Crude oil is down because there's a supply glut, right? But what if the decline is instead signalling a recession?

That's the question addressed on Tuesday by two strategists, David Rosenberg of Gluskin Sheff + Associates and Ed Yardeni of Yardeni Research. Neither sounded the alarm, but this is definitely a conversation worth having.

Mr. Rosenberg began his discussion with a statistic that is bound to raise a few eyebrows. The recent 40 per cent collapse in the price of oil has been seen just three times before; two of the oil-price meltdowns, in 2008-09 and 1990-91, coincided with recessions.

The exception was in 1985-86, when oil fell 66 per cent. However, that collapse came as the global economy was expanding between 3 per cent and 4 per cent – similar to today – and the supply of crude was rising as members of the OPEC cartel jostled for market share.

Mr. Rosenberg believes the current collapse is more like this older 1980s example, but with supply being driven by the U.S. shale revolution rather than OPEC's taps. That is good news for the stock market: A declining oil price of 25 per cent or more has tended to feed rallies.

But Mr. Rosenberg argued that energy investors should be worried: The near-term risks to the price of oil lean to the downside, given that the financial demand for oil could take a further beating as more speculators flee.

As he explains, the net long positions for noncommercial accounts on the NYMEX have already fallen 40 per cent from their highs.

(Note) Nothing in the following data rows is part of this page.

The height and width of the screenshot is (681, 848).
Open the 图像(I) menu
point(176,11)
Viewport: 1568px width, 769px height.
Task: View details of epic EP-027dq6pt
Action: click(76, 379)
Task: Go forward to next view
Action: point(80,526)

However, the number of net-long contracts is still well above levels seen during the lowest point in selloffs in 2009 and 1998.

"Bullish sentiment was far more wiped out at those troughs than is the case right now," he said in a note. "Tack on rising U.S. production – this is unlikely to change for at least a year once new investments get shelved – and the fact that OPEC does not intend to revisit the issue at a formal meeting for six months, and it is tough to identify a catalyst for the oil price."

Mr. Yardeni also believes that the decline in oil is probably due to too much supply – but nonetheless can't ignore signs that the global economy could be struggling.

"Could it be that the plunge in oil prices isn't just attributable to a supply glut?" he asks in a note. "Perhaps the global economy has turned much weaker since the summer than widely recognized."

Sure, the U.S. economy is expanding at a respectable pace, but there are things to worry about overseas.

Europe's economy has been weak for over a year, and is now feeling the effects from sanctions imposed on Russia. The price of copper – seen as a pretty good global economic indicator – has fallen sharply. And China's economic health remains a big unknown.

"Since 2011, the biggest drag on the global economy has been the Eurozone. This year, China also seems to be weighing on global growth," Mr. Yardeni said.

"The much-ballyhooed transition from an export-led economy to a consumer-led one is not so easy. The interest-rate cuts announced on November 21 by the central bank suggest that the government is concerned that the economy is slowing too much and too quickly."